Im Jahre 2000 fand das achte und vorerst letzte Treffen in Kirchberg statt. Nur 160 Personen folgten diesmal der Einladung, davon 15 Kinder. Selber konnte ich am Treffen nicht teilnehmen -weil mein Töchterchen Mirjam erst 19 Tage alt war.
Die Teilnehmerzahl sank im Verlauf der Jahre von anfangs 600 Teilnehmern beim ersten Treffen im Jahre 1992 auf 160 Teilnehmer beim vorerst letzten Treffen im Jahre 2000. Gerade die heute 35 bis 50jährigen blieben der Begegnung fern. Was mögen die Gründe dafür sein?
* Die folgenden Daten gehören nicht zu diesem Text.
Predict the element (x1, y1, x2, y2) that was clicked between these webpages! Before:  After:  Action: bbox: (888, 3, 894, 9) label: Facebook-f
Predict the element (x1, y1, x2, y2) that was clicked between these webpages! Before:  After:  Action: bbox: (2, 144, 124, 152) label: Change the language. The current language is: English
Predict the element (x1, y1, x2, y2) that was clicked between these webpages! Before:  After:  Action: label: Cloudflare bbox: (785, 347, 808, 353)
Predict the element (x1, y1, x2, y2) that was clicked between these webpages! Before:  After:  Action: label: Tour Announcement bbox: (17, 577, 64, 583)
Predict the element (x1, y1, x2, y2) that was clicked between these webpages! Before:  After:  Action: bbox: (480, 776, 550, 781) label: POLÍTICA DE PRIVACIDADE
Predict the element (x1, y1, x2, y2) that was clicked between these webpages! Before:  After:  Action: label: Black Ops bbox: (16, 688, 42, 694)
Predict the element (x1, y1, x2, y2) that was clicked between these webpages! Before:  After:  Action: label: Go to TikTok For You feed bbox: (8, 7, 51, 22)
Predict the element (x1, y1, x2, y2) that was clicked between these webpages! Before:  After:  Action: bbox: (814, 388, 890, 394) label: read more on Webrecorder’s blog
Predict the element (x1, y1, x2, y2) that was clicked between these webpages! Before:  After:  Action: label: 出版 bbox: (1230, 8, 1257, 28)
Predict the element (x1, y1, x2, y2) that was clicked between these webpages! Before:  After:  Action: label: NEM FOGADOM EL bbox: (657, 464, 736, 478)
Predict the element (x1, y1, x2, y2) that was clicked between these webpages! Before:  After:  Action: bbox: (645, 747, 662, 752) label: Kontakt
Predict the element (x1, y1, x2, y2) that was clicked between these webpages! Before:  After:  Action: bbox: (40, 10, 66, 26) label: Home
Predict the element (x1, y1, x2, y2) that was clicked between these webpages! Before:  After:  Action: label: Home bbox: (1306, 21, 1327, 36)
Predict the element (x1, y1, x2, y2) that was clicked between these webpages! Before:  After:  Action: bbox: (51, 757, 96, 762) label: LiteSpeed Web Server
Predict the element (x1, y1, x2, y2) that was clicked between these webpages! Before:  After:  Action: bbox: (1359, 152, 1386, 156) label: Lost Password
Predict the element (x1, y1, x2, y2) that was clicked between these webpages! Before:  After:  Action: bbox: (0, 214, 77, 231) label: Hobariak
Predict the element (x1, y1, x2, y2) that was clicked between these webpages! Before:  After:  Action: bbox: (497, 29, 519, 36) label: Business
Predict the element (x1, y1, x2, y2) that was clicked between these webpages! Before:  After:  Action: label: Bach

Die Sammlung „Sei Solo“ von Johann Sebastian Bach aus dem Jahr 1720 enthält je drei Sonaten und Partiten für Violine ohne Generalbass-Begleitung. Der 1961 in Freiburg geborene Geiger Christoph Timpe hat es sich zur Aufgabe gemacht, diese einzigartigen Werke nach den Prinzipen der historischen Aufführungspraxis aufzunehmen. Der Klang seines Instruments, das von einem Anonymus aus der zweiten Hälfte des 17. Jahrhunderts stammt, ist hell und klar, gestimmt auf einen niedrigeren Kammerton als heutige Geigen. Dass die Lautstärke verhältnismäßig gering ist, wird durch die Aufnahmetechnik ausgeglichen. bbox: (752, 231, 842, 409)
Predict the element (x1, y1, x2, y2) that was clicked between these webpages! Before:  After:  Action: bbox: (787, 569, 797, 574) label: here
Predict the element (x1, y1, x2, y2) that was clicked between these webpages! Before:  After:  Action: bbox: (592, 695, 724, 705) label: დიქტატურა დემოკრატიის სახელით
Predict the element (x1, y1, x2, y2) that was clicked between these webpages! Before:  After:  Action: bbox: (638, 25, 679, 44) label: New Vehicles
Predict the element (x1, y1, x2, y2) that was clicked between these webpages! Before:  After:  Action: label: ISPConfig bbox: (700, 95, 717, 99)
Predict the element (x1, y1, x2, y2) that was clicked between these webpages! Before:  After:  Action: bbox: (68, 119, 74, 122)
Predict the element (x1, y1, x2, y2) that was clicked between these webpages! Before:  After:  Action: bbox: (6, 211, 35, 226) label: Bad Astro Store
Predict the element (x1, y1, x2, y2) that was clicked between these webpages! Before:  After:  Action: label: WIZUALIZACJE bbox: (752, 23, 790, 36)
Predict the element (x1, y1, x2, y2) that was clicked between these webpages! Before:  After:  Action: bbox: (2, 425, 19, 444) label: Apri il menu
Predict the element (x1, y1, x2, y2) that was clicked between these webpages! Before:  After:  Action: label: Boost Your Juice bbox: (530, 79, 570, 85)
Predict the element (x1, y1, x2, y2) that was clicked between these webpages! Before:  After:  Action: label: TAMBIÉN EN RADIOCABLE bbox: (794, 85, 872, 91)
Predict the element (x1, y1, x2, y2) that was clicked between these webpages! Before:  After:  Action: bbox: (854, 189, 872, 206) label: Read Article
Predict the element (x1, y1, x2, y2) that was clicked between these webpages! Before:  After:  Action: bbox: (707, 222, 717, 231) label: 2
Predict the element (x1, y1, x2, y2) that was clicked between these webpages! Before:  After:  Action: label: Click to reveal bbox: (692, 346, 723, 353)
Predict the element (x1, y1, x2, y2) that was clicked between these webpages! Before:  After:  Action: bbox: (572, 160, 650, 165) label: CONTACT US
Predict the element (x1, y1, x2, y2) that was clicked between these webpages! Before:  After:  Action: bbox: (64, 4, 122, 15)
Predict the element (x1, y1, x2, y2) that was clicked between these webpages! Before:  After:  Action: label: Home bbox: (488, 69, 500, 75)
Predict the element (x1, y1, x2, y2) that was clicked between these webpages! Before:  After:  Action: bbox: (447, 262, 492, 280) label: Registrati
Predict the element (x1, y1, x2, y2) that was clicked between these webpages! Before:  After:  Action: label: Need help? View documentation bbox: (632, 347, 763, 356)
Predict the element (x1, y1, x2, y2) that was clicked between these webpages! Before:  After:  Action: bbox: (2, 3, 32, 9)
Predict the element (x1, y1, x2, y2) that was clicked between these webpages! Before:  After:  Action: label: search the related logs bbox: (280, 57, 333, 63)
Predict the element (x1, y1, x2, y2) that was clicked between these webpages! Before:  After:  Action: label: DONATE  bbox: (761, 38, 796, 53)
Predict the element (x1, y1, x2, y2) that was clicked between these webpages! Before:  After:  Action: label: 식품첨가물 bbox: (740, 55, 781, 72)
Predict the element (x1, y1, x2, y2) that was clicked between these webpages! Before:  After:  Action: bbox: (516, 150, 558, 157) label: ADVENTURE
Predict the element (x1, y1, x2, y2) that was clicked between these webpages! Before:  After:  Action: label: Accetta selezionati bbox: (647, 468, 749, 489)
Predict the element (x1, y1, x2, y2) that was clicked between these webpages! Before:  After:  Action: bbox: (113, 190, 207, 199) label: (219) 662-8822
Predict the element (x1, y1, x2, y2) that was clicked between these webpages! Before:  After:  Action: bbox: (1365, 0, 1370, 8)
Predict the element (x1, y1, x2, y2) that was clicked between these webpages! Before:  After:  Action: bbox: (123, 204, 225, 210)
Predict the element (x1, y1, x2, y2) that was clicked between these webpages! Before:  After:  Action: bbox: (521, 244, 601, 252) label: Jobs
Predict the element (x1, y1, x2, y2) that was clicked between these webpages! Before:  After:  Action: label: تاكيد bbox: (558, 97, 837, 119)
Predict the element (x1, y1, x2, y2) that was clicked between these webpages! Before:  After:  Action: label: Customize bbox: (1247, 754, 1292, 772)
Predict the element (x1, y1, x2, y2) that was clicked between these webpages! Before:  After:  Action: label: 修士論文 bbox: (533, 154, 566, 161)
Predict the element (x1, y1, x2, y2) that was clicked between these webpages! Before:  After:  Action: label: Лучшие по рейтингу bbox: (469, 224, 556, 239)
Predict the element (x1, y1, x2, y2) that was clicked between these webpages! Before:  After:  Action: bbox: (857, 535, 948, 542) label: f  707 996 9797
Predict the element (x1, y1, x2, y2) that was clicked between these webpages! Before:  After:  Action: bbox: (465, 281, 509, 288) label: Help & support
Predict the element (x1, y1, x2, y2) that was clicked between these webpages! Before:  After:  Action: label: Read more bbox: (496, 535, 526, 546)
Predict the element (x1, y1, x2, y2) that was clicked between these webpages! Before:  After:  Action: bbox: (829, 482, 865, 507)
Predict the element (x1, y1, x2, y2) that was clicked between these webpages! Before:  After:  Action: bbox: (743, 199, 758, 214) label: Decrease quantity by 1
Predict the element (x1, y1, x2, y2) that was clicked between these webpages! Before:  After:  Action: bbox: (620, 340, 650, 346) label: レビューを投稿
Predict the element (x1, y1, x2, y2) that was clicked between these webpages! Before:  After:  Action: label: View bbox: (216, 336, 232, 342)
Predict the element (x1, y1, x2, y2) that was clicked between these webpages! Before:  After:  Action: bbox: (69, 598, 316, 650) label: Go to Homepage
Seit der Wende 1989 und der Aussiedlung aus Rumänien sind mittlerweile 13 Jahre vergangen. Wir haben uns in die bundesdeutsche Gesellschaft integriert. Wir sind Mitglieder in den Vereinen an unserem neuen Wohnsitz geworden. Da werden die Prioritäten schon mal anders gesetzt, wenn der Sohn ein wichtiges Fußballspiel hat oder die Tochter mit dem Turnverein zu einer Wettkampfveranstaltung fährt.
Einerseits ist es gut, das gerade die Jüngeren offensichtlich nicht mehr das Bedürfnis haben, regelmäßig Heimattreffen zu besuchen. Man fährt dann wohl eher alle drei Jahre zum großen Zeidner Nachbarschaftstreffen.
Andererseits werden wohl die Älteren dieses gemütliche Beisammensein missen. Viele Zeidnerinnen und Zeidner äußerten sich dahingehend, dass ein eintägiges Treffen, wie eben in Kirchberg nicht so anstrengend sei wie das viertägige große Nachbarschaftstreffen. Und außerdem könne man Abends wieder nach Hause fahren.
Wer möchte diese, von vielen liebgewonnene Tradition fortführen? Man muss sich natürlich Gedanken machen, welchen Rahmen man diesem Regionaltreffen der Zeidnerinnen und Zeidner in Stuttgart und Umgebung in Zukunft geben kann. Da kein Mitglied der Familie Zell mehr in Kirchberg an der Murr wohnt, entfällt wohl diese Gemeinde als Veranstaltungsort. Vielleicht Ludwigsburg, wo in diesem Jahr das große Nachbarschaftstreffen stattfindet?